Aims The study compared quality outcomes, resource utilization, and costs in Medicare beneficiaries with chronic heart failure with reduced ejection fraction (HFrEF) with and without a worsening heart failure event (WHFE). Methods This retrospective observational study evaluated claims data for two cohorts of Medicare beneficiaries with chronic HFrEF who were enrolled in Medicare fee-for-service (FFS) or Medicare advantage (MA) plans.
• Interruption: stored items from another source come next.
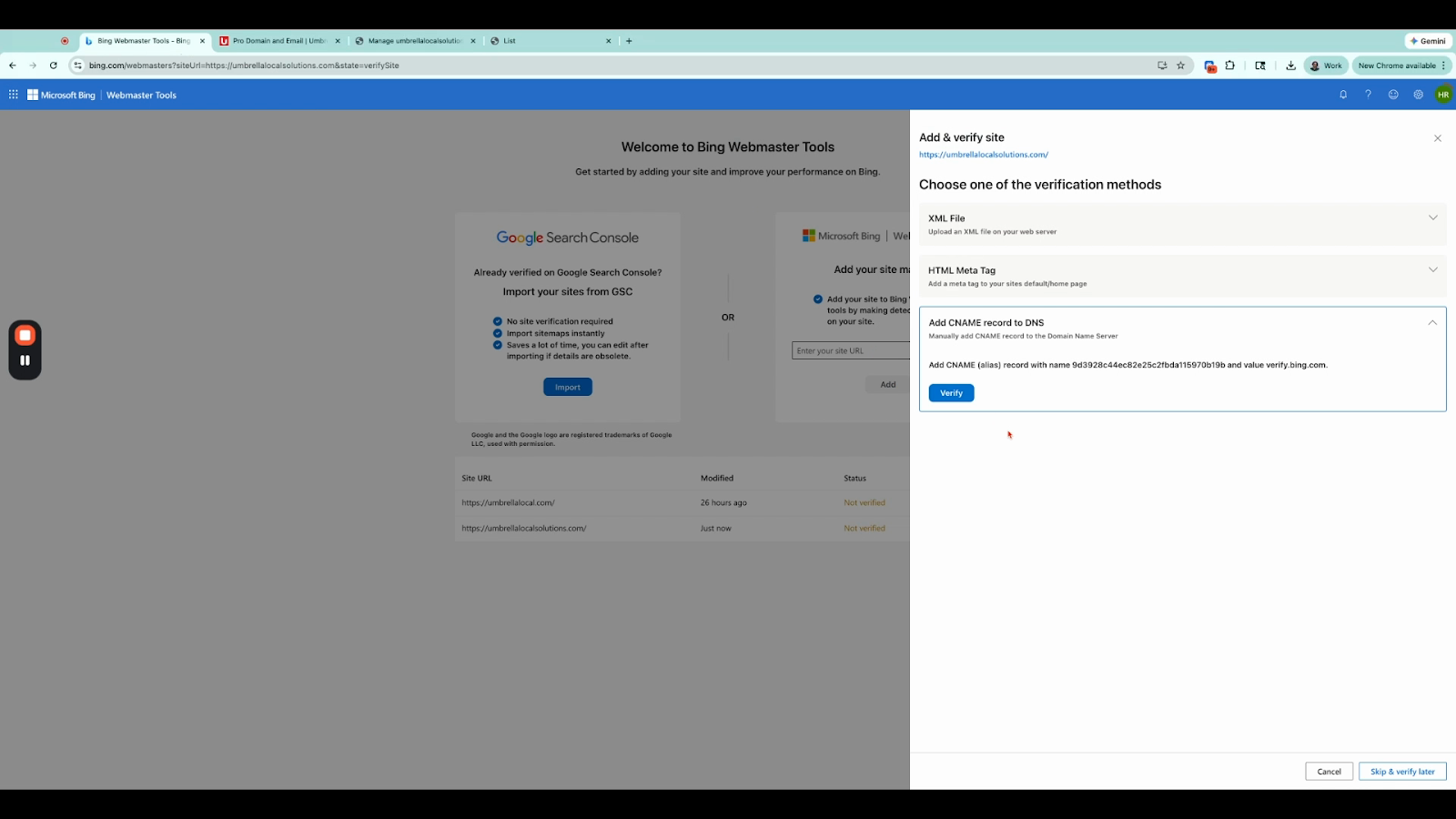Open the Webmaster Tools settings gear
Image resolution: width=1456 pixels, height=819 pixels.
(x=1418, y=95)
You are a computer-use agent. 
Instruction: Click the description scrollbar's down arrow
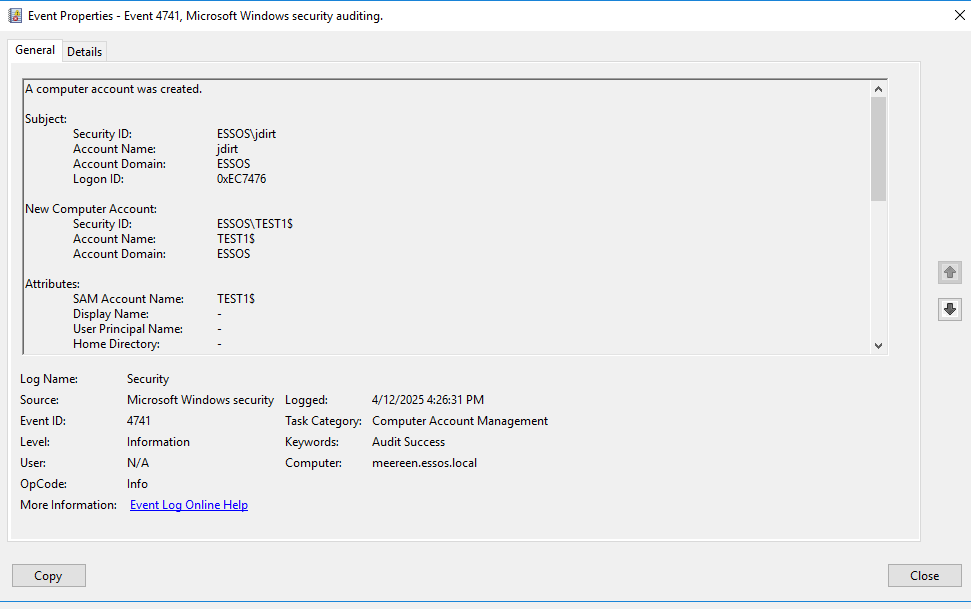878,345
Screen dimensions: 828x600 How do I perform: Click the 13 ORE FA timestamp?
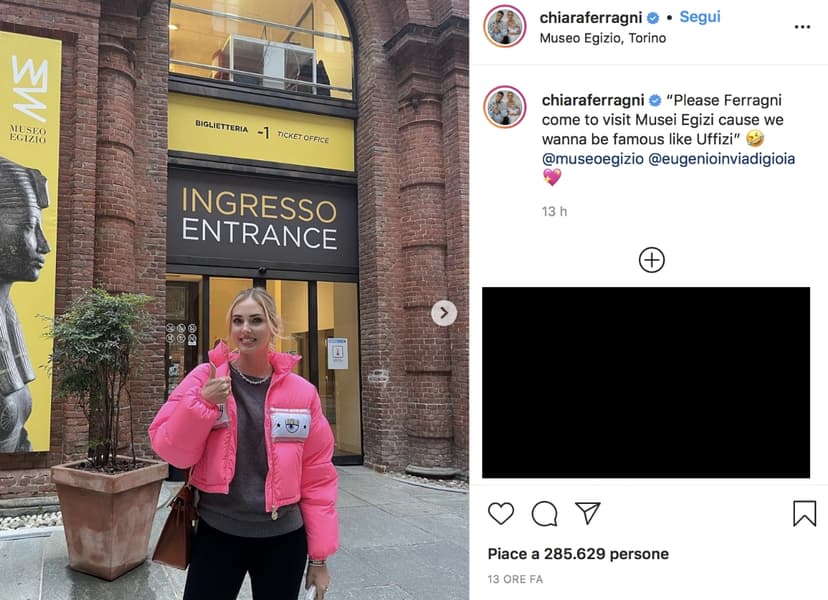pyautogui.click(x=515, y=579)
The index date was the first claim of HFrEF between October 2015 and September 2017. Patients with WHFE were identified if they had IV diuretic use or hospitalization for HF during 12 months after index date; with remaining patients classified as non-WHFE. During follow-up, starting from the 13th month after HFrEF index date to end of follow-up, generalized linear models were used to adjust for patient characteristics to compare mean per patient per year (PPPY) quality outcomes, resource utilization, and costs between HFrEF patients with and without WHFE Results Of the 1,182,509 FFS and 28,645 MA patients with HFrEF, 34.2% and 32.5% developed WHFE, respectively. Compared to patients without WHFE, patients with WHFE had higher rates of all-cause 30-day readmissions (FFS: 42% vs. 31%; MA: 41% vs. 31%), hospitalizations (FFS: 2.27 vs. 1.36; MA: 1.47 vs. 0.78 PPPY) and ED visits (FFS: 1.82 vs. 1.25; MA: 1.43 vs. 0.96 PPPY); all comparisons p < .05. Mortality rates in FFS patients were higher among patients with WHFE (34.3%) compared to those without (23.4%). All-cause total PPPY costs were higher for patients with WHFE compared to those without by $20,825 in FFS and $15,974 in MA. Similar trends were observed for HF-related outcomes. Conclusion Medicare patients with chronic HFrEF experiencing a WHFE had worse quality outcomes as well as higher resource utilization and costs compared to those without WHFE, thus, suggesting the need for better treatments and interventions to manage these patients.